= DOCUMENT PASSAGE =
Written evidence from Christopher Taylor and Nicole Taylor


We would like the Justice Committee to consider the following written evidence for your inquiry into the coroner service.
















We responded in 2011 to the draft charter for the coroner service. The guide produced following that consultation and the appointment of a Chief Coroner have delivered some major improvements to the coroner service.






As a result, the coroner service is now very different to the one we experienced in late July 2009, following our daughter’s death in a car crash in September 2008.


Our experience was not as severe as others experienced before the Guide to Coroner Services for Bereaved People was first published in 2014. Unlike some families we have met, we were at least allowed to speak and ask questions at the Inquest. We had 14 days to prepare for our daughter’s Inquest. There was no pre-inquest meeting for us to discuss what would happen at the Inquest. We had to pay for copies of the witness statements and police report. We quickly became concerned by what we read, there were factual inaccuracies in the investigator’s report (e.g. cars recorded in the wrong sequence) and the drainage had not been properly investigated. Our request for an adjournment was declined. The coroner had allowed for 30 minutes for the Inquest, it lasted about 90 minutes. At the end of the Inquest we were left with many unanswered questions. It was only through commissioning reports and monitoring flooding on the road we got those answers.

= RECORDS SUPPLIED =
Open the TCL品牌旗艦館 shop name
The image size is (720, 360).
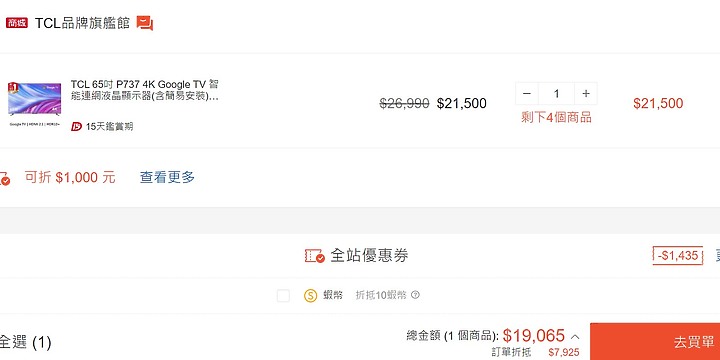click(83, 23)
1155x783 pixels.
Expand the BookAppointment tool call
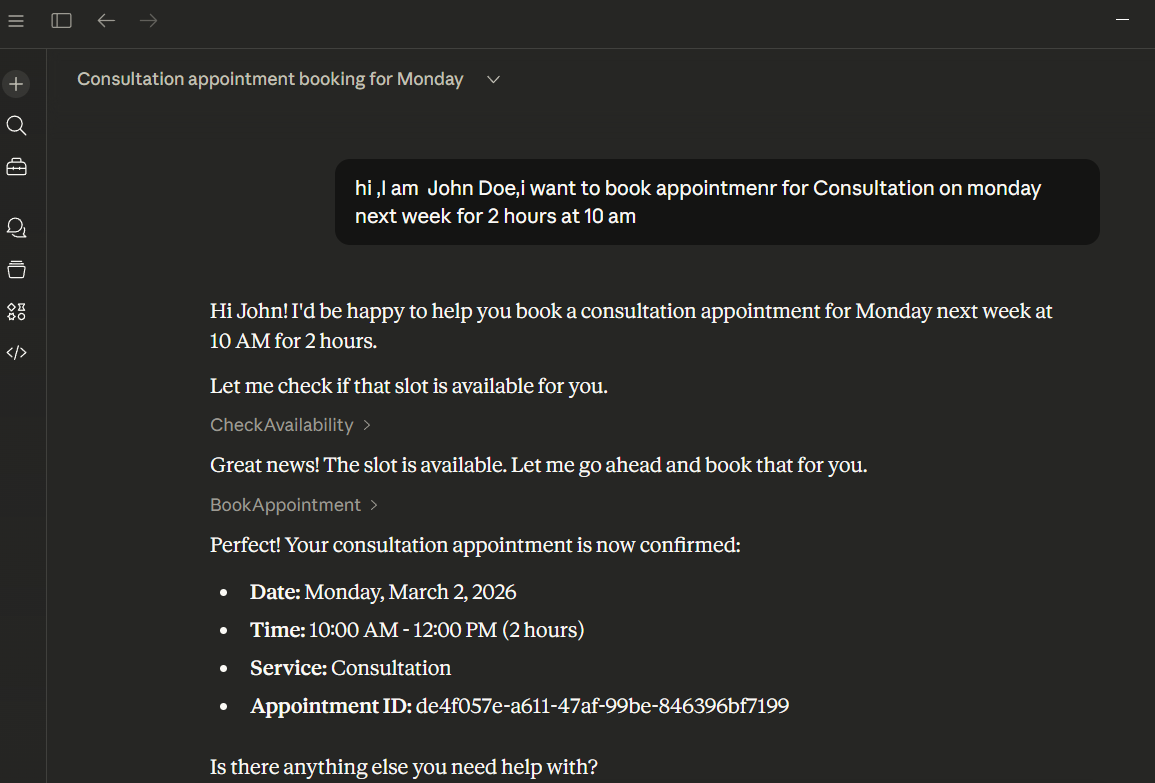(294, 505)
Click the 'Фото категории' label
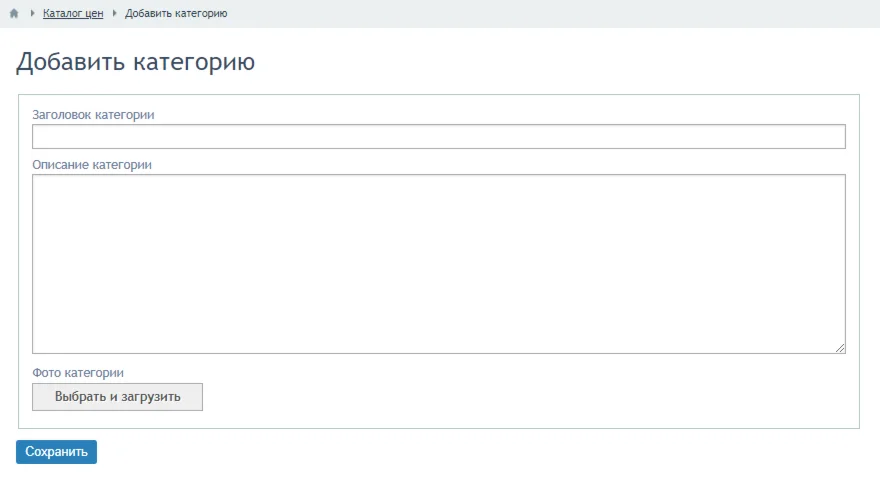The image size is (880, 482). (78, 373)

= TO DO =
• A. Do the following statements agree with the written evidence above? (i) The family had 14 days to prepare for their daughter's Inquest. (ii) A pre-inquest meeting was held to discuss what would happen at the Inquest. (iii) The Inquest ended within the time the coroner had allowed for it. For each, answer yes or no and quote the deciding words.
• B. Could you print the written evidence above, everything from "We responded in" down to "in September 2008."?

= RESPONSES TO THE TASKS =
• A.
(i) Yes: "We had 14 days to prepare for our daughter’s Inquest."
(ii) No: "There was no pre-inquest meeting for us to discuss what would happen at the Inquest."
(iii) No: "The coroner had allowed for 30 minutes for the Inquest, it lasted about 90 minutes."

• B.
We responded in 2011 to the draft charter for the coroner service. The guide produced following that consultation and the appointment of a Chief Coroner have delivered some major improvements to the coroner service.






As a result, the coroner service is now very different to the one we experienced in late July 2009, following our daughter’s death in a car crash in September 2008.